Less playing, more preaching: Cleric fired over piano videos
Sayed Hussein al-Husseini, a 38-year-old Shia Muslim cleric studying in Beirut, said he was punished by the al-Thaqalain seminary for posting the videos which he described as a mere attempt to challenge the traditional perception of clerics.
"I wanted to show that religious study should not be isolated from the world, or from people or from other studies," Husseini told Reuters.
"People consider the man of religion as sacred, strange even, someone who cannot be criticised and cannot do wrong," said Husseini who lives in Dahieh, Beirut's southern suburb.
"Religious men have been forced into feigning a certain way of behaving. They speak slowly. When they move, they move as if they are in the throes of death, to show that they are spiritual," he said. "This is what people expect."
The video which was posted on his personal YouTube account reached 10,000 views in less than an hour, the cleric claimed.
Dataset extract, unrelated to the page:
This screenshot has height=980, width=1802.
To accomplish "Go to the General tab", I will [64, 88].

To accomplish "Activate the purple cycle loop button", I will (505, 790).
But the intention to alter society's image of clerics backfired, with many social media users condemning the sight of a turban-wearing, robe-wearing cleric playing a musical instrument.
According to Ayatollah Ali Sistani, Iraq's most powerful Shia leader and a religious guide for many Shias around the world, classical music, including the piano, is not prohibited in Islam.
"As long as we've established that it's not haram, then it's my right to practice it as a human," he said, adding that being a cleric does not make him "an alien".